Buying Guide: Tough Cameras

If you follow camera development you're likely to be aware of the growing number of 'tough' or 'adventure' cameras available with a myriad of new features, some of which are really useful. If you’re thinking of buying a tough camera but you're not sure what to look for to suit your needs, then this guide is here to help you through the maze.

So let's start with what a tough camera actually is! There is a tough camera range from Olympus called 'Tough' (including the Olympus Tough TG-2 for example), but don’t let that confuse you as there are plenty of rugged and robust cameras on the market ranging in price from around £150 to £350 from most of the major compact camera manufacturers. A tough camera is principally a compact camera that has some resistance to water and being dropped and it usually doesn't have a fragile, pokey-outey zoom...I think the word is telescopic. Then it may also have a host of extra features that are designed to be used alongside outdoor activities, from kayaking to hiking, surfing to climbing or simply a casual beach holiday with the kids.

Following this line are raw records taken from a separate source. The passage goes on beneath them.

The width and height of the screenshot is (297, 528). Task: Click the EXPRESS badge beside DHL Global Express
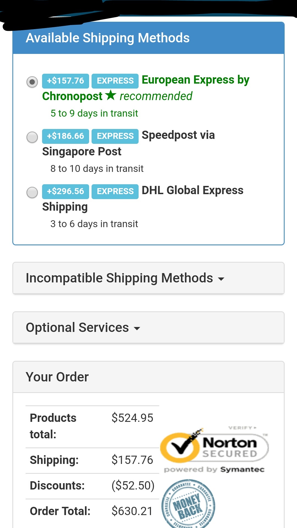point(115,191)
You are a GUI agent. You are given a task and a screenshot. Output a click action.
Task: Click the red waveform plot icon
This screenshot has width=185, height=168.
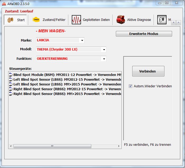[x=76, y=20]
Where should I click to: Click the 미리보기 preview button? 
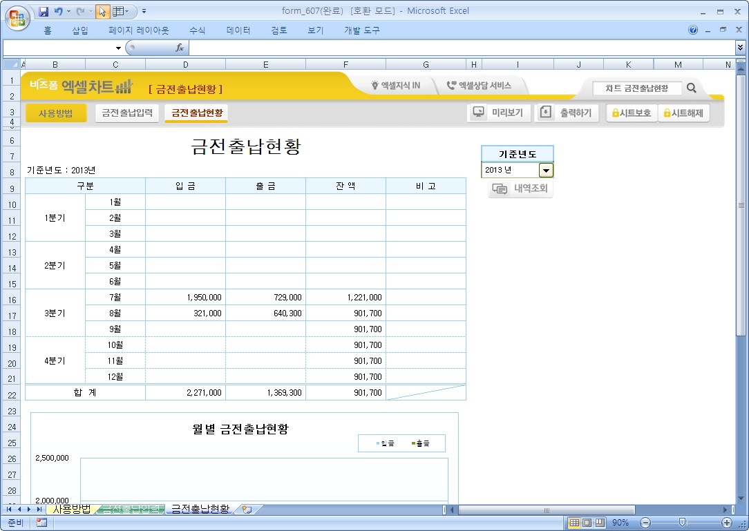(498, 113)
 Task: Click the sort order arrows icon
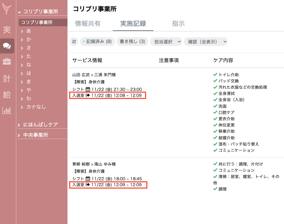click(74, 42)
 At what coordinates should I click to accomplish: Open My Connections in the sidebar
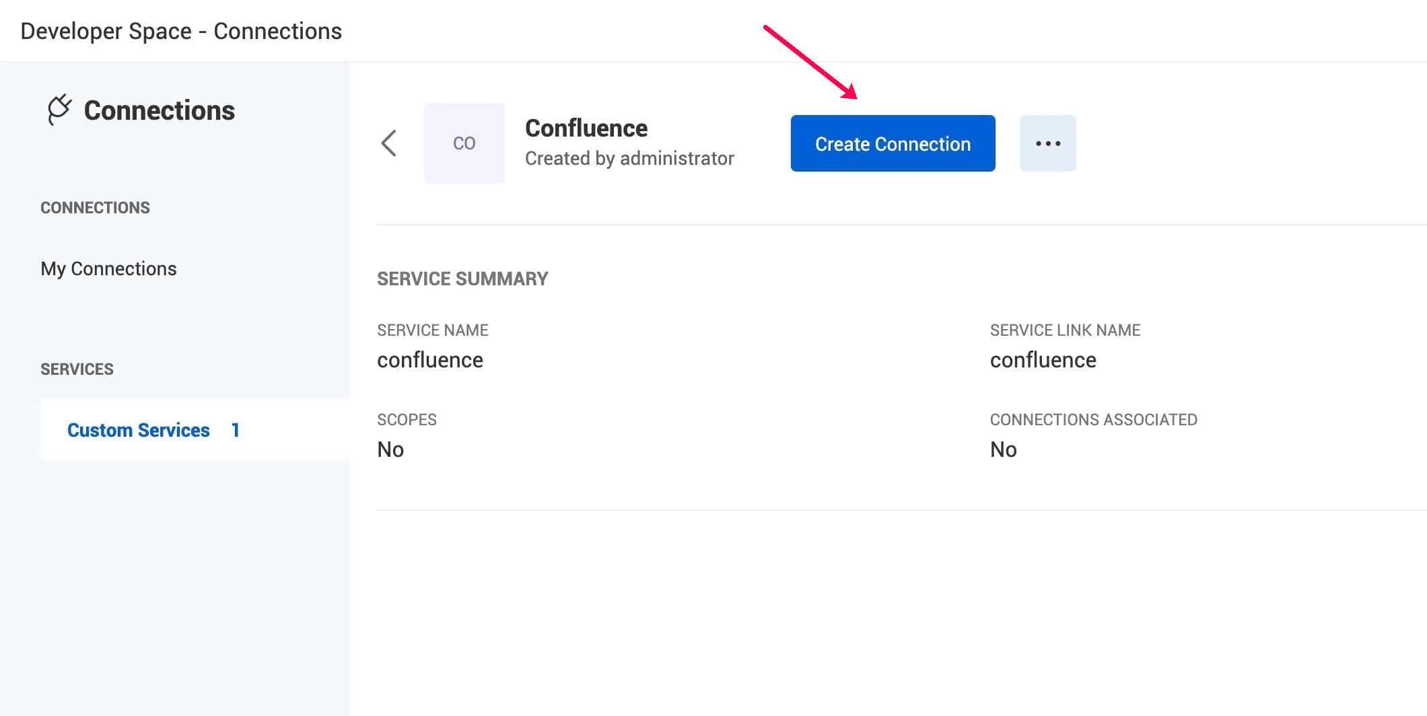coord(108,269)
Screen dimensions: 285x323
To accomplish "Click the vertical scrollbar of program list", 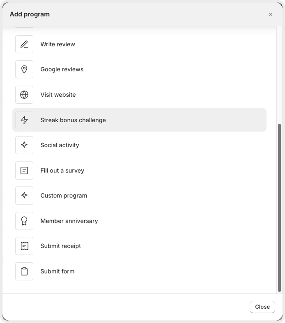I will click(x=279, y=208).
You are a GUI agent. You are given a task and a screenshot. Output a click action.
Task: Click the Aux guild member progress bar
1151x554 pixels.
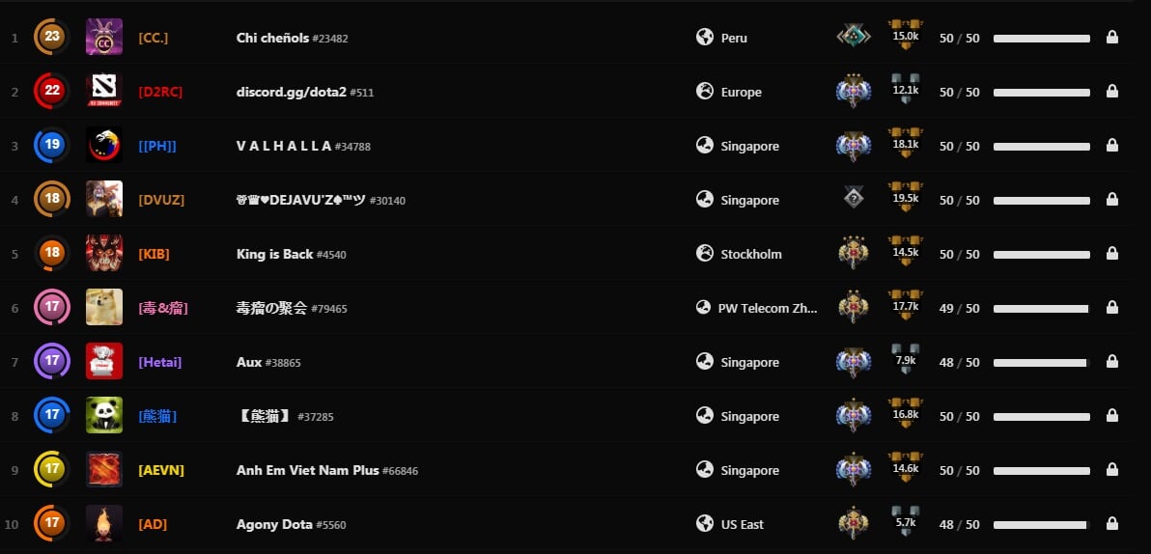click(1041, 363)
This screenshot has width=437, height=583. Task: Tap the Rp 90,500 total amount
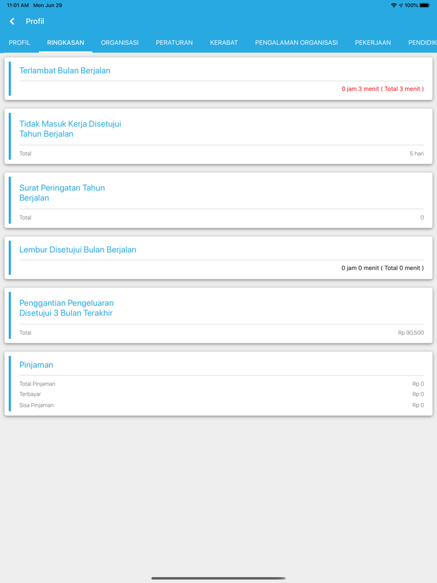click(x=411, y=333)
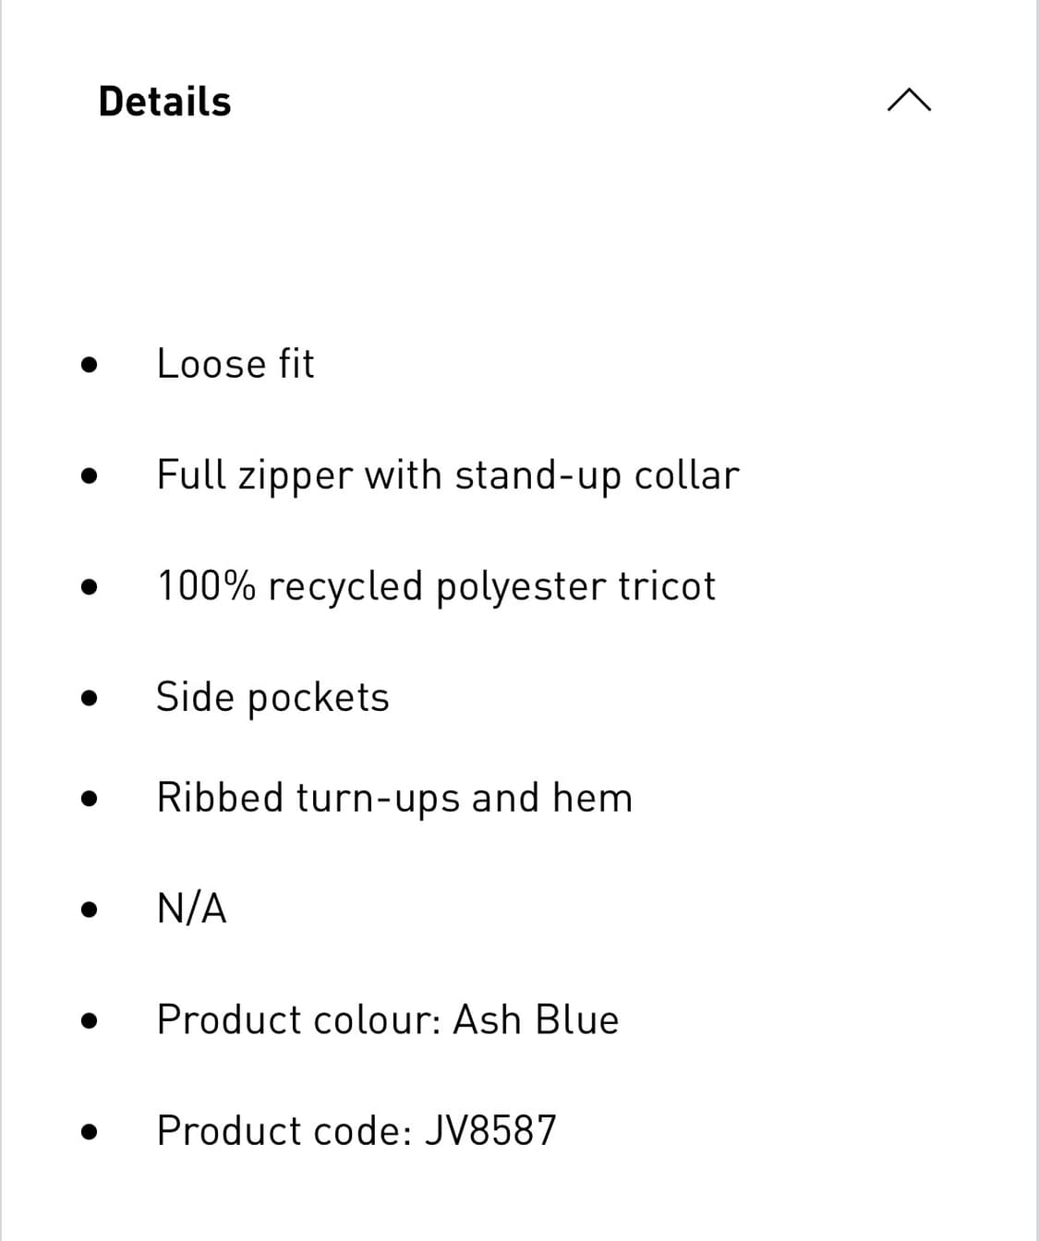Click the product code value JV8587
The image size is (1039, 1241).
click(490, 1131)
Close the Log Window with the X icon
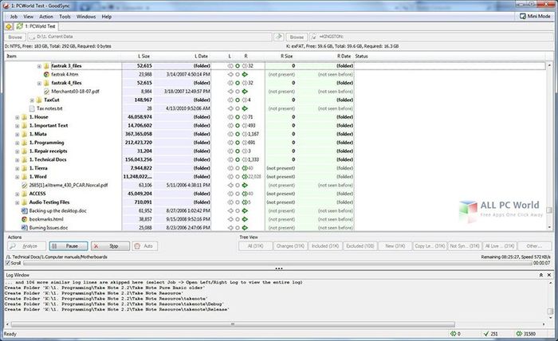 point(549,275)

When you come to choose your camera you need to think about what you want to use it for and what you want to get out of it. Starting at the basic end of the spectrum, you may decide that you simply want a compact camera to take on a beach or pool holiday with the kids. If you’re not overly concerned with image quality and would simply like a compact that might survive your 4 year old using it as a pool toy, then you could go for something at the cheaper end with basic functionality and without more advanced features such as GPS that, frankly, may amuse you for ten minutes on the airplane but you know you will never really use.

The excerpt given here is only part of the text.